REI rules
src line on each block.
Decision & policy rules
y_sold = 1 iff any sale is recorded in T0+1 .. T0+6
(6-month horizon). During this phase every sale event counts as a positive —
foreclosures, quit-claims, probate, and divorce sales are all included. The
arms-length filter is intentionally OFF. This is scope, not an oversight:
re-running with the filter is a planned second pass once Eduardo signs off on the
policy. Do not treat the missing filter as a bug or a blocker.
Never train on future data. Features must be computable from the T0
month-end snapshot alone. Walk-forward folds enforce this via t0
boundaries; the feature builder (src/new_model/features.py) reads only
the as-of-T0 columns (base_globs = _globs([t0], fips)). T0 is a
month-end boundary stored as a YYYY-MM string.
Three features are under active leakage audit: listing_duration_months,
months_since_prev_sale, and mortgage_age_months. Do not
cite their AUC-PR contribution as validated until the ablation runner completes.
(Finding 9 records the as-of-T0 date probe — no post-T0 records found — but the
cross-county ablation is still in progress; treat the dependence figures there as
preliminary.)
| Tier | Family | Note |
|---|---|---|
| A | Property physical — parcels, size, use, year built | |
| B | Owner + distress — 23 distress trajectories, absentee, leverage | |
| C | Valuation + activity — AVM, appreciation, days_ownership | |
| D | Date-diffs — mortgage age, listing duration, prev-sale recency | under leakage audit (see Rule 3) |
| E | National macro — FRED mortgage rate, Fed funds, HPI, CPI, unemployment (same value per T0 month) | |
| F | Local market context — BLS county unemployment, ACS income, FHFA state HPI | currently being wired in |
MASTER_PLAN §4 builds these in tiers (A–E for the MVP, F deferred). Feature counts vary across findings — this register links the findings rather than asserting one number.
Evaluation is walk-forward: train on everything up to a fold, evaluate the next fold, advance six months, repeat (MASTER_PLAN §3). The embargo between the last train T0 and the first eval T0 must equal the horizon — 6 months. With a shorter gap the last train T0s carry label windows that extend into the eval window, contaminating the outcome (finding 32 quantified a 5-month overlap in the pre-fix folds). The locked test fold is structurally clean (0 overlap T0s).
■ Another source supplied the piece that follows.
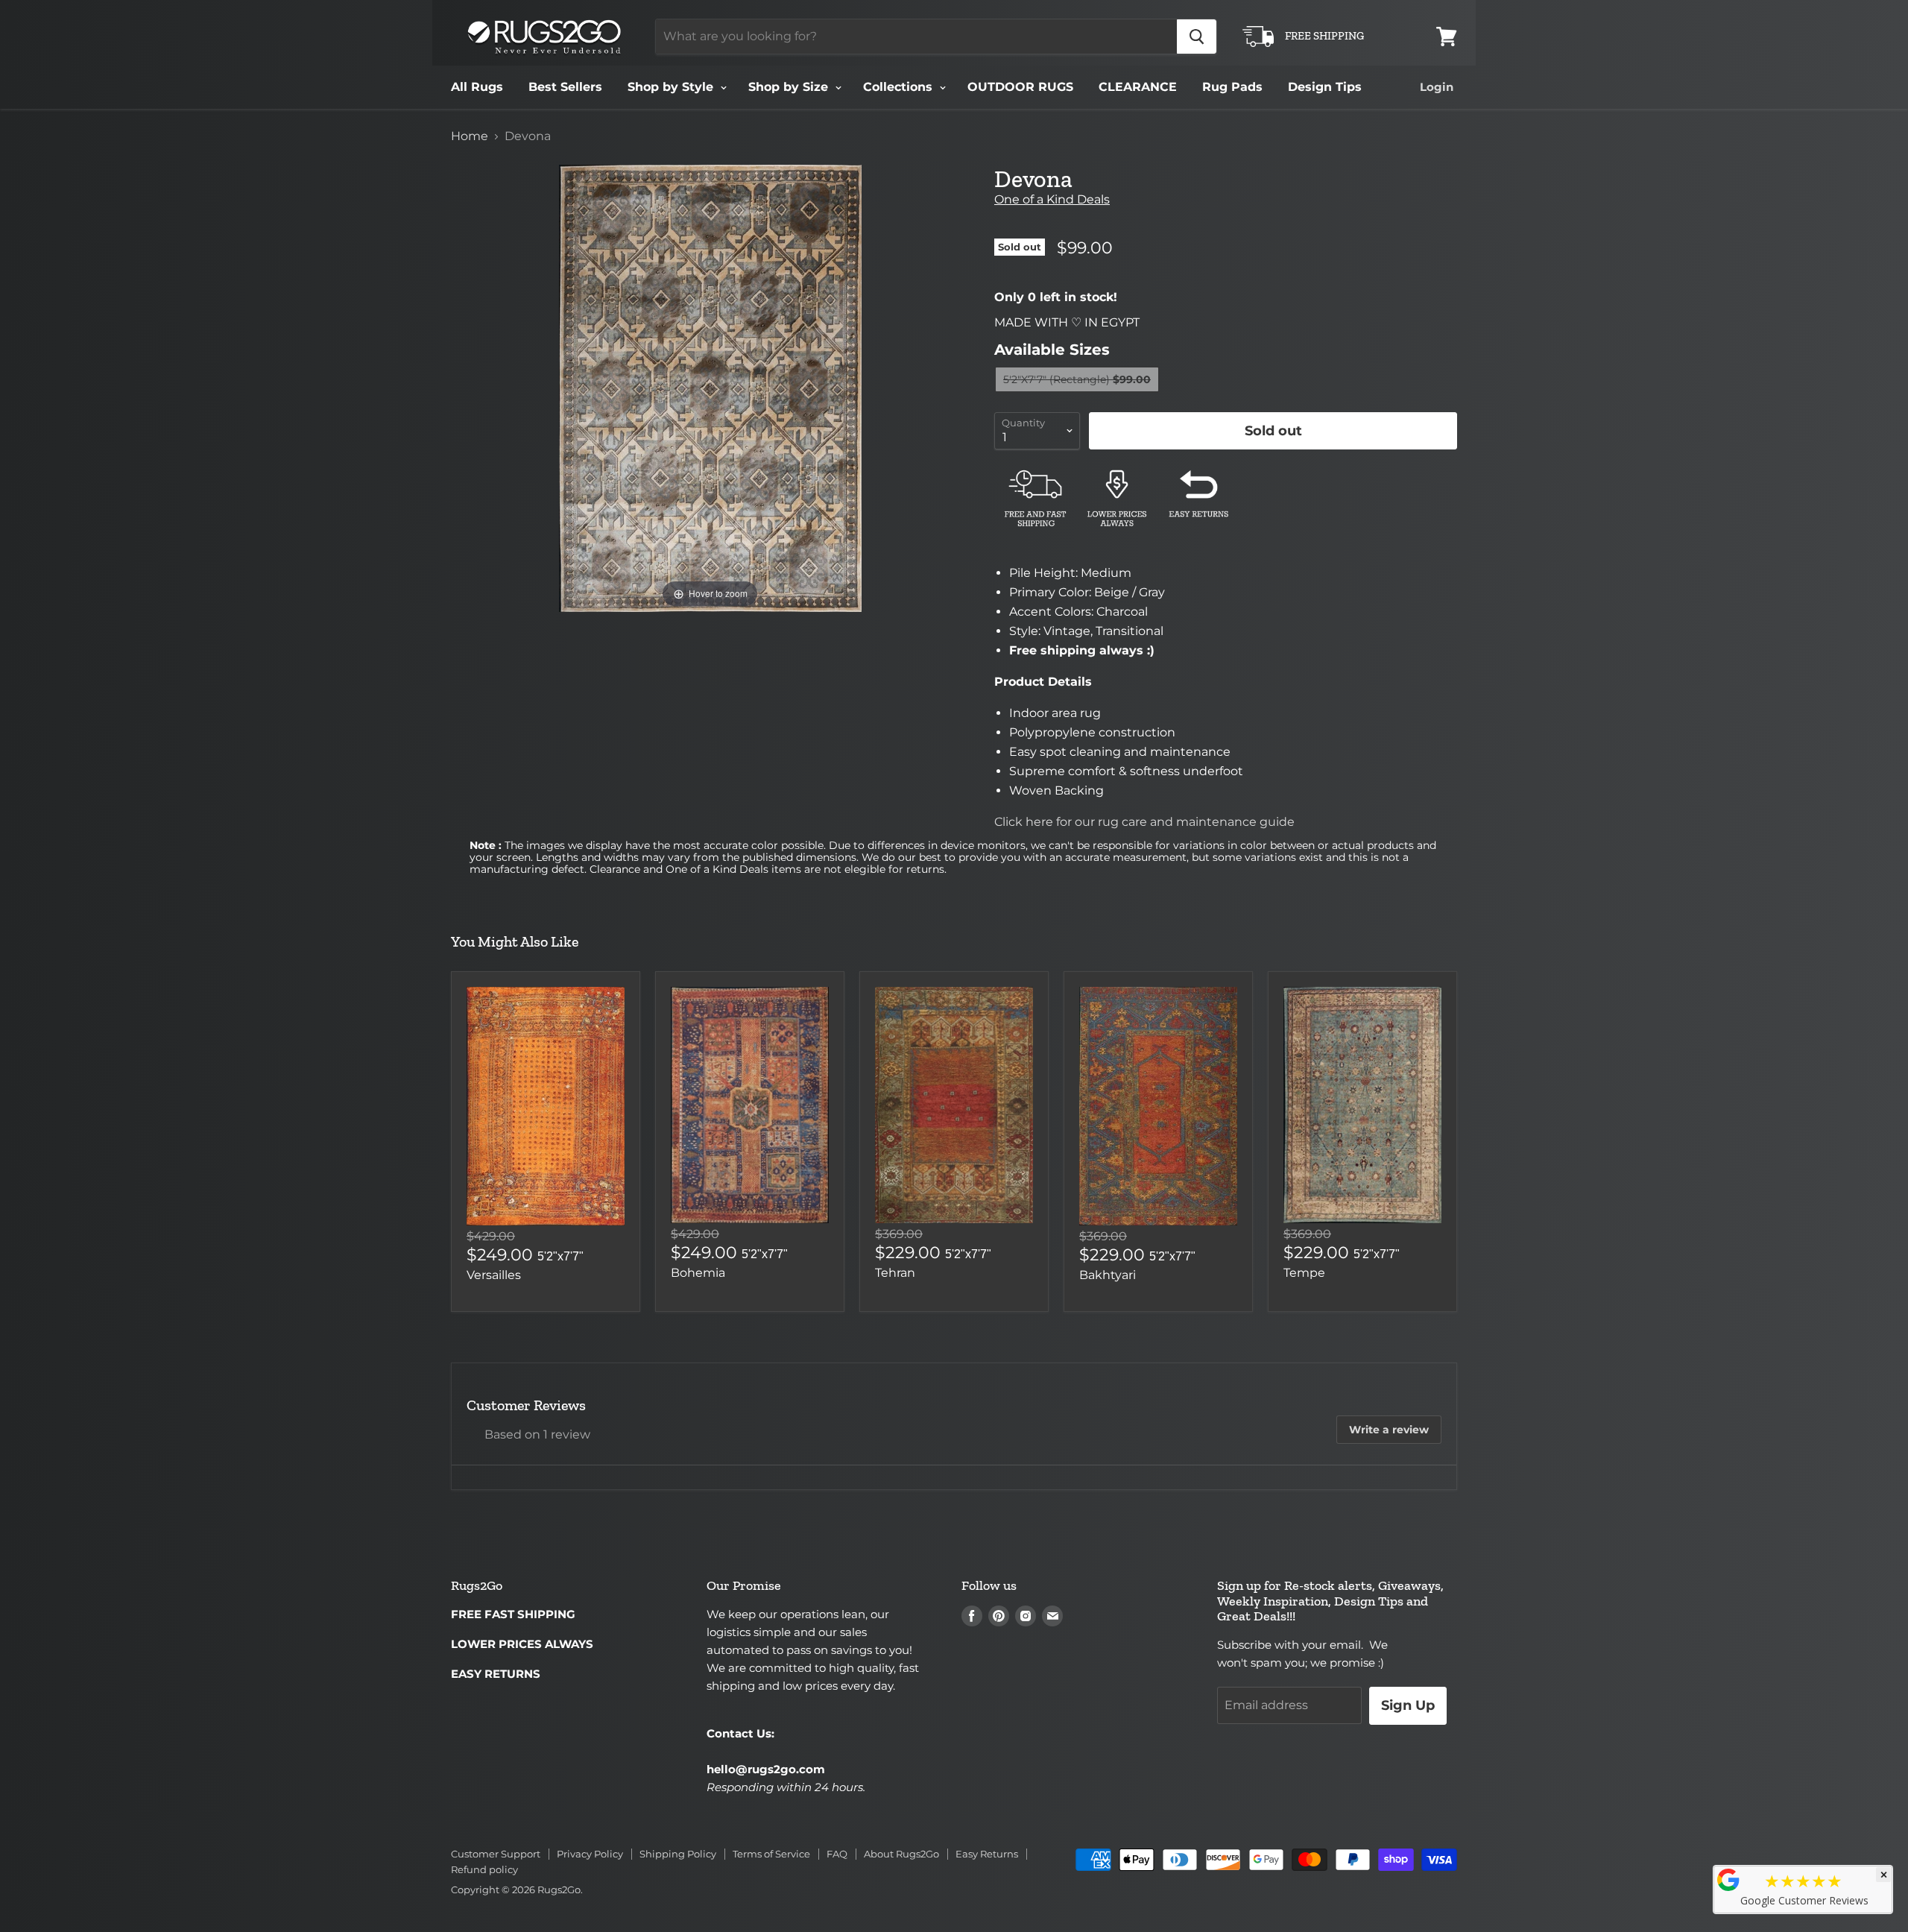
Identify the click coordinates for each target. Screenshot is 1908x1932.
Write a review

Training uses a 10:1 negative-to-positive downsample to fit in memory, which inflates the training positive rate (~9.1%) above the true eval rate (2–4%). Raw gradient-boosted probabilities are therefore globally too high on eval. Calibration must be performed at the true population base rate on a held-out, non-downsampled slice — not on the downsampled training pool (which inherits the wrong prior and cannot correct the shift). Isotonic regression is the non-negotiable post-processing step (MASTER_PLAN §6); the prior-ratio rescaling in finding 10 moved 4 of 5 counties inside the Brier target without changing AUC-PR.
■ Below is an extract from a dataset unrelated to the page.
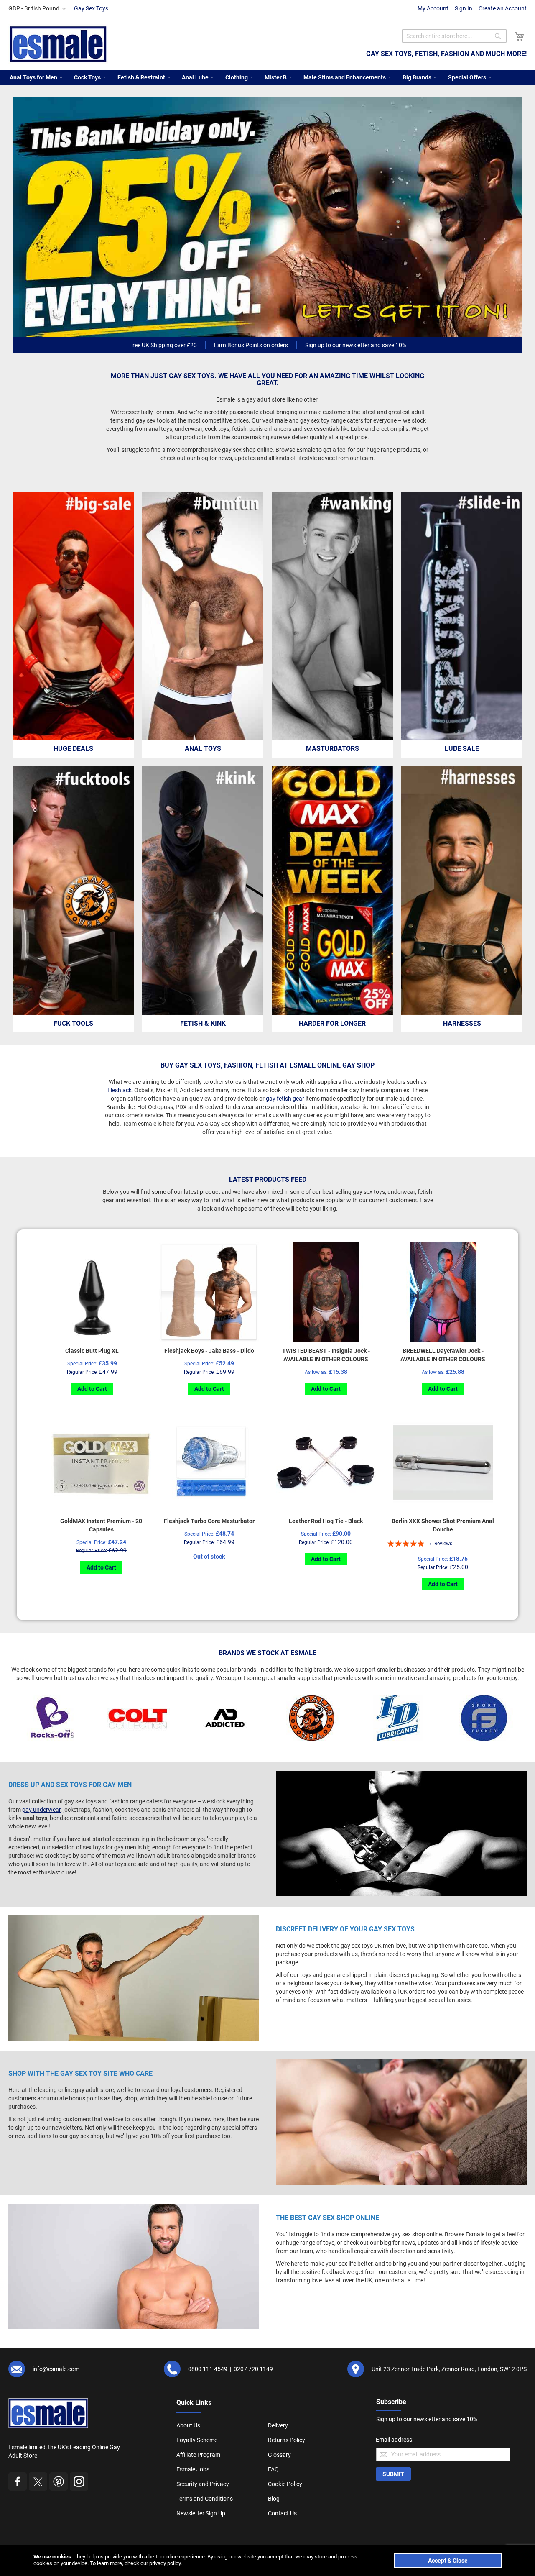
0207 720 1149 (253, 2369)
Model scores rank properties within a county. A top score in one county does not imply the same deal rate as a top score in another — base rates and Alpha's separation differ markedly across markets (finding 41: Alpha AUC 0.53–0.59 outside Miami; eval positive prevalence varies county to county). Do not compare a raw score in Jackson to a raw score in Miami as if the scale were shared.
The locked March-2025 test cohort (T0 = 2025-03 → 2025-09) is
untouchable until Eduardo + Camilo sign off in writing. No feature
engineering, no hyperparameter tuning, no inspection — not even a sanity
check — touches that fold before the gate. Eduardo and Camilo co-sign the lock
(MASTER_PLAN §3). As of this page the test fold is untouched.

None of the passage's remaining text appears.